06/10/2009 12:47:27 ANR2335W Audit Volume has encountered an I/O error for volume VOL02 while attempting to read: Node NODE_1, Type Backup (Active), Filespace /u01, fsId 1, File Name // RFDGT_16ke3sao_269350. (SESSION: 323460, PROCESS: 3014)
06/10/2009 12:47:27 ANR2317W Audit Volume found damaged file on volume VOL02: Node NODE_1, Type Backup (Active), File space /u01, fsId 1, File name // RFDGT_16ke3sao_269350 is number 1 of 1 versions. (SESSION: 323460, PROCESS: 3014)
Get tapes for restore
To allow for the disposal of the faulty volume we will need to restore the data that is contained on the faulty tape from offsite storage.
To list the required offsite volumes run the following command.
restore volume VOL02 preview=yes
Where VOL02 is the name of the faulty tape.
You should get output similar to the following if the data on the faulty tape is stored on offsite storage.
06/11/2009 10:39:07 ANR1255W Files on volume VOL05 cannot be restored - access mode is "unavailable" or "offsite". (SESSION: 337242, PROCESS: 3116)
There may be more than one tape listed if the data is spread across more than one offsite tape.
Get these tapes back onsite from offsite storage. The data can then be restored and the faulty tape destroyed.
Whilst you are waiting for the tapes to be returned from offsite storage ensure the offsite tapes are set to unavailable as follows.
upd vol V0L05 access=unavailable
This will prevent the data changing on the offsite tapes due to reclaimation.
Also set the access status of the faulty volume to read only as follows.
upd vol VOL02 access=readonly
Restore
Once the tapes are back onsite and loaded into the hopper (bulk I/O) check them in as follows.
checkin libv libary_name search=bulk status=private checkl=barcode
Where library_name is the name of your library.
Then query the request as follows.
q req
Then reply to the request as follows.
reply request_id
Where request_id is the request ID displayed in the q req command.
As soon as the tapes are checked into the library, make them read only as follows.
upd vol vol_name access=readonly
Where vol_name is the name of the tape you are making read only.
We then need to start the restore as follows.
restore vol VOL02
Where VOL02 is the faulty tape.
This will cause TSM to restore from the secondary copy (the offsite tapes that have been checked in) and put the data onto other tapes already in the storage pool or scratch if extra tapes are required.

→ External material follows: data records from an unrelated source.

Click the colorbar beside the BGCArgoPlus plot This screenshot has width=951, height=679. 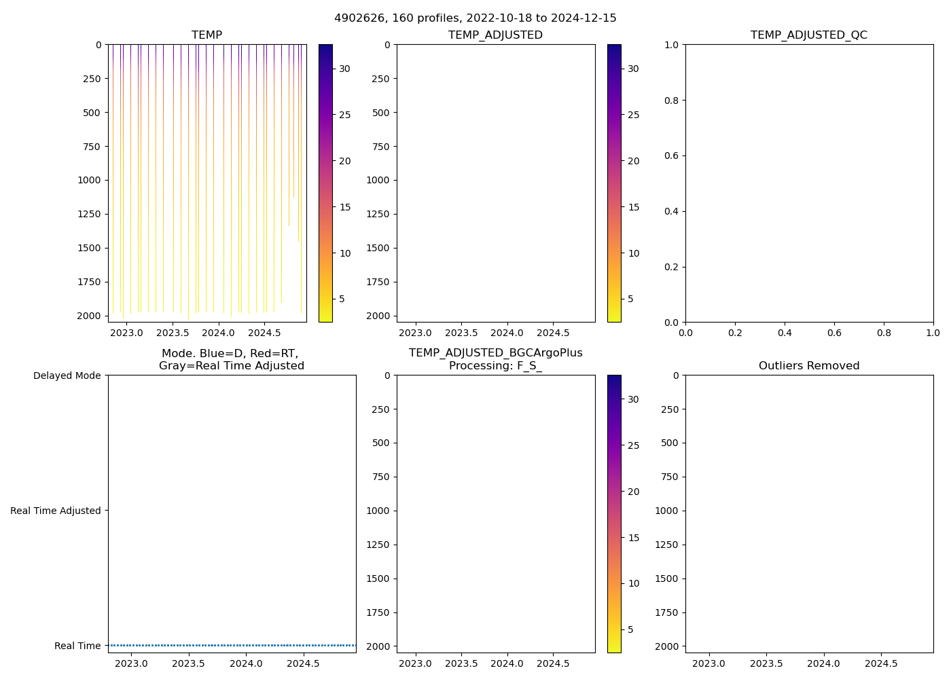(614, 514)
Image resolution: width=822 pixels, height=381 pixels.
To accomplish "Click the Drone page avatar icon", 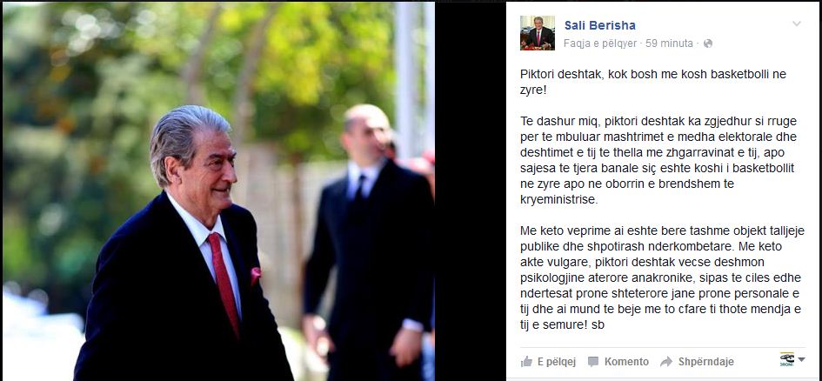I will point(787,359).
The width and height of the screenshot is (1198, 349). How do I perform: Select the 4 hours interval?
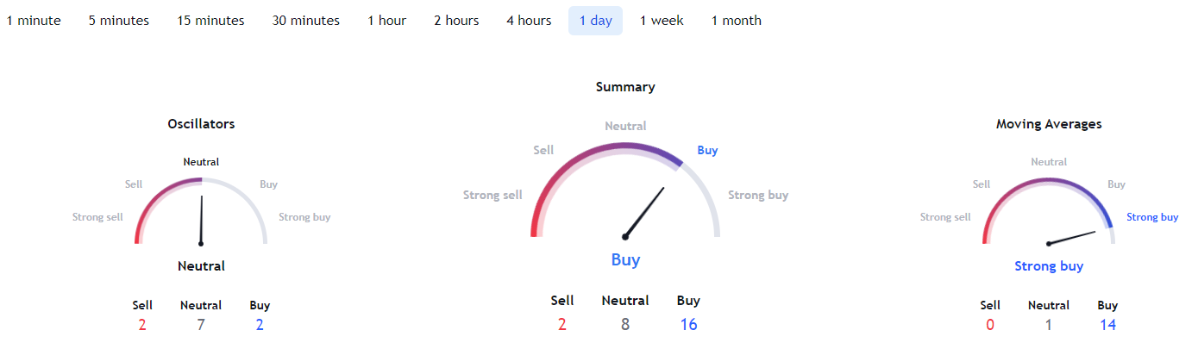click(529, 21)
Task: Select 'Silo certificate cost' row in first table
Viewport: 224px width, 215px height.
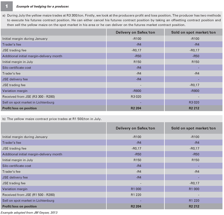Action: click(111, 68)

The access mode for the faulty tape (in this case VOL02) will get updated to destroyed.
Type q proc to see the restore processes running. Once complete check the activity log for errors.
Look for an entry similar to the following.
24-12-2009 15:08:38 ANR0986I Process 9559 for RESTORE VOLUME running in the BACKGROUND processed 988889 items for a total of 397,375,066,708 bytes with a completion state of SUCCESS at 15:08:38. (SESSION: 870606, PROCESS: 9559) 24-12-2009 15:08:38 ANR1240I Restore of volumes in primary storage pool PRIMARY has ended. Files Restored: 988889, Bytes Restored: 397375066708, Unreadable Files: 0, Unreadable Bytes: 0. (SESSION: 870606)
If there are no errors and the restore completed successfully then the faulty tape VOL02 will be set to scratch and can be checked out and thrown away.
Return restore tapes
The offsite tapes can be sent back offsite again. Before they are moved offsite their access status needs to be set to offsite as follows.
upd vol vol_name access=offsite
The tapes then need to be checked out as follows.
checkout libv lib_name vol_name checkl=no where lib_name is the name of your library and vol_name is the name of the tape to go offsite.